Ce jour-là, une grande cérémonie devait avoir lieu à la basilique du Sacré-Cœur. Dix mille pèlerins assisteraient à une bénédiction solennelle du Saint-Sacrement. Et, en attendant quatre heures, l’heure fixée, Montmartre allait être envahi, les pentes noires de monde, les boutiques d’objets religieux assiégées, les buvettes débordantes, toute une fête foraine ; tandis que la grosse cloche, la Savoyarde, sonnerait à la volée, au-dessus de ce peuple en liesse.

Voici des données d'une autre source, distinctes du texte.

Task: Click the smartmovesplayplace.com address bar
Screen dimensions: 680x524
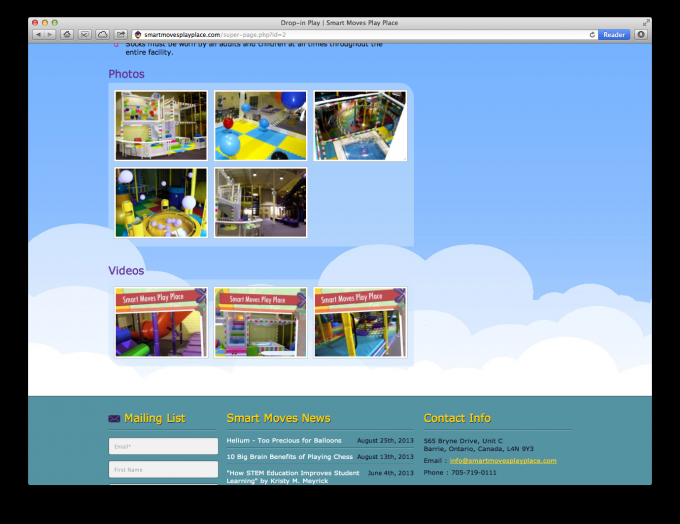Action: (360, 34)
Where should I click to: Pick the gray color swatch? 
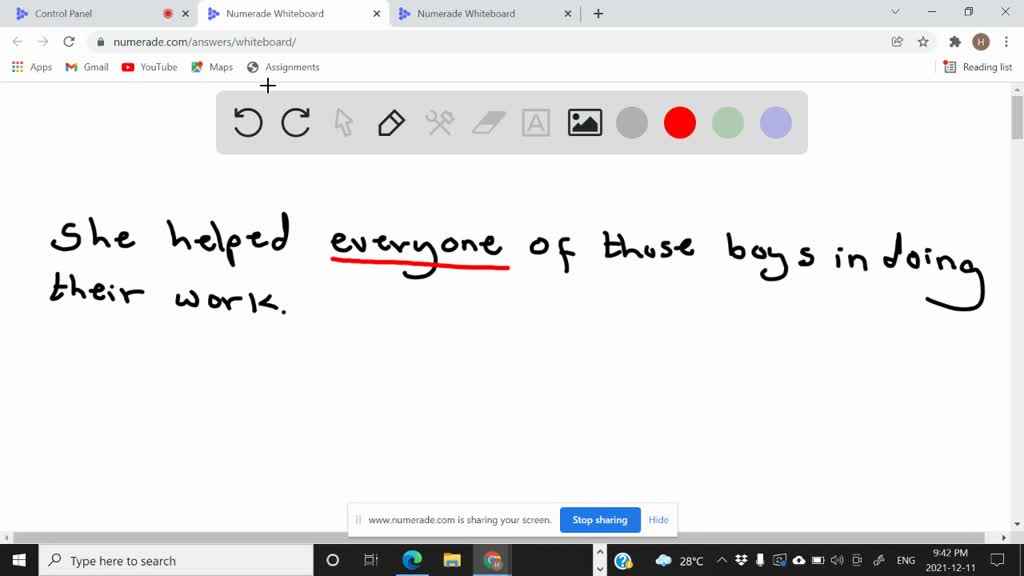coord(632,123)
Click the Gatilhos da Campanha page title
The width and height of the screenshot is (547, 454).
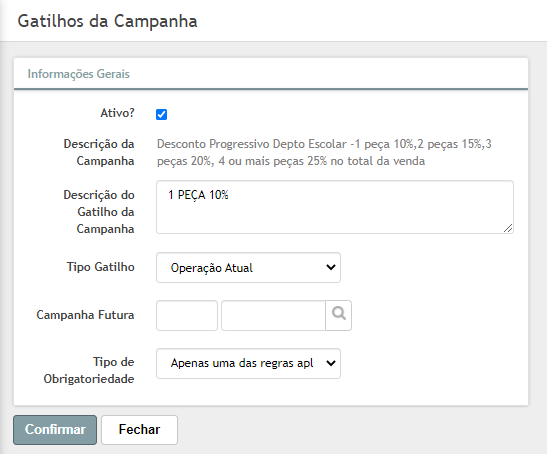click(107, 21)
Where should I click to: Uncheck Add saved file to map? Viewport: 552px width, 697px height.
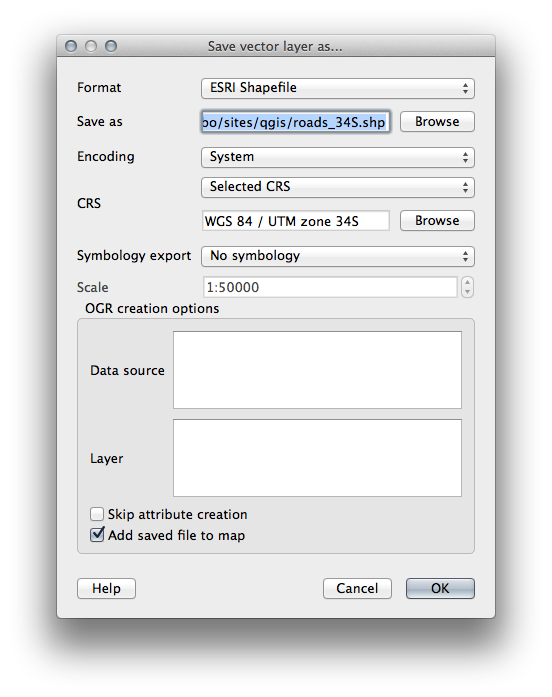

Comme Pierre, le matin, entrait dans le grand atelier, il vit que Guillaume et Mère-Grand s’y trouvaient seuls ; et un mot qu’il entendit l’arrêta, le fit écouter, sans scrupule, caché derrière une haute bibliothèque tournante. Mère-Grand, assise à sa place habituelle, près du vitrage, travaillait. Guillaume parlait bas, debout devant elle.

— Mère, tout est prêt, c’est pour aujourd’hui.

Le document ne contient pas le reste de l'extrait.